Each covered person has a maximum out-patient benefit per calendar year subject to a maximum benefit for all covered persons within a family unit that is equal to two (2) or three (3) times the individual out-patient benefit maximum. This feature is determined by the plan design the employer and the insurance professional choose. This family maximum applies to the entire family unit, regardless of the number of covered persons within the family unit, however, in no event will the maximum calendar year out-patient benefit for any one person exceed the individual maximum.

Are Doctor’s Office Visits covered?

Most major medical plans offer reasonably low co-pays for physician office visits, as well as some type of benefit for wellness/preventive care. In determining the most cost-effective GAP plan to offer to employees, from both a benefit and cost perspective, your employer would have taken this into consideration. There is an optional benefit that would allow limited coverage for Physician Office visit charges, but there is an additional premium associated with this benefit. If your employer purchased this benefit, office visits would be considered by your GAP insurance.

Will I receive an ID card or some other proof of insurance?

Upon acceptance of your employer group, the third-party administrator will issue you a certificate of insurance, outlining the plan benefits, terms, conditions and limitations. An ID card that you can present to providers at the time of service is also issued. Both the ID card and certificate of insurance are sent to your employer, usually to a designated HR staff member, for distribution to you. For a new group, this process can take 10-15 business days. For new enrollees within an existing group, certificates and ID cards are usually handled within 5-10 business days.

Are GAP insurance claims paid directly or is the employee responsible to pay and get reimbursed?

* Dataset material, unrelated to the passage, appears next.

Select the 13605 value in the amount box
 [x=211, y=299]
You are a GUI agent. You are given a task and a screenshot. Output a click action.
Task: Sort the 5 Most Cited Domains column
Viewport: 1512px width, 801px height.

The overwhelming majority of claims are now paid by the GAP insurance provider directly to the medical care provider. In most instances the employee does not need to pay the bill and apply for reimbursement. There are still some medical care providers that do not accept GAP insurance, but they are rare now. Most providers, if they will file for insurance benefits from more than one carrier, should accept your GAP card reducing, if not eliminating, their requirement that you pay for services up front.